## THE TASK:
Turn the data starting at the line that contains "What do you" and ending at the line that contains "What are the", both included, into a numbered list with blank lines left out.

------ RECORDED DATA

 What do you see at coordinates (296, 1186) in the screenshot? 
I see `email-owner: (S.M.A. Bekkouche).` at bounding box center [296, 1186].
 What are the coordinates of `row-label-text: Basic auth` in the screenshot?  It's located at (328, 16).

------------
------ RECORDED DATA

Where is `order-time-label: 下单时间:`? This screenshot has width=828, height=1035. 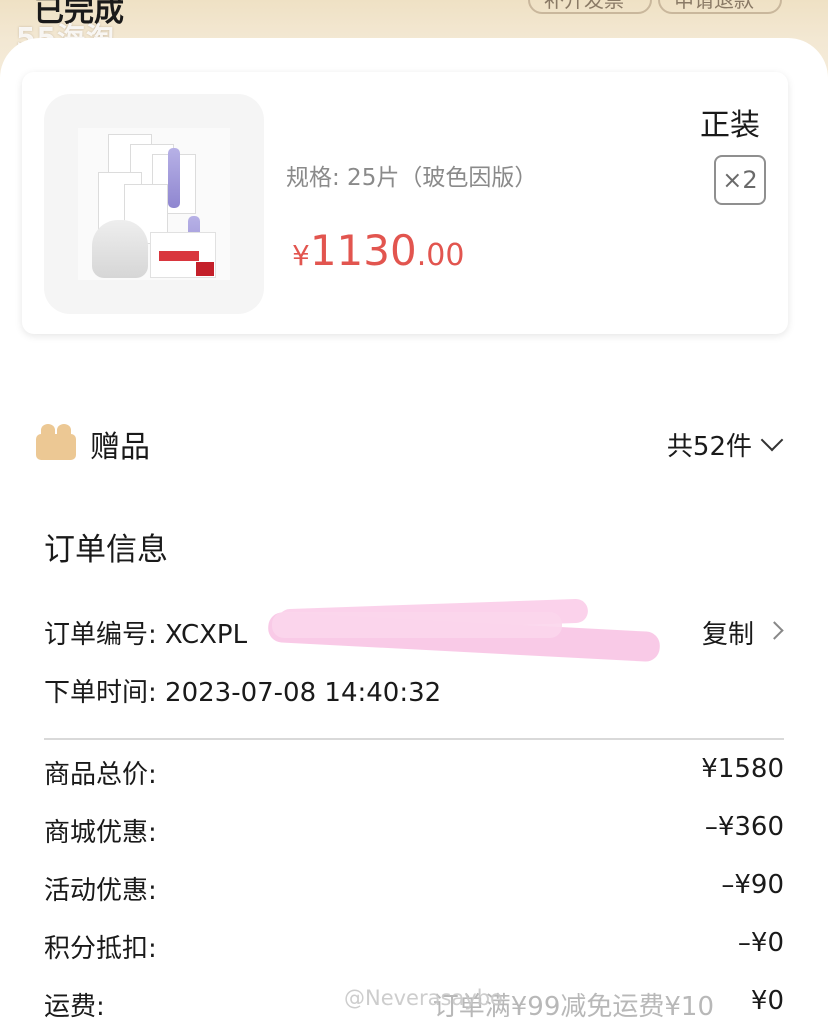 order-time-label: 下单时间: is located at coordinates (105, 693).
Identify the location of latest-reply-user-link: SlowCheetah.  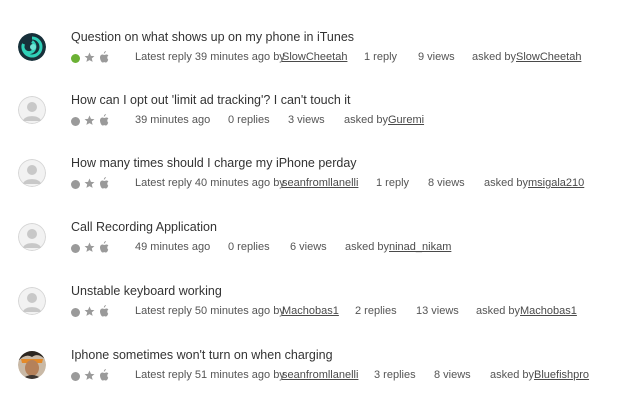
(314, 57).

------------

## OUTPUT OF THE EXERCISE:
1.  What do you see at coordinates (296, 1186) in the screenshot? 
2. I see `email-owner: (S.M.A. Bekkouche).` at bounding box center [296, 1186].
3.  What are the coordinates of `row-label-text: Basic auth` in the screenshot?  It's located at (328, 16).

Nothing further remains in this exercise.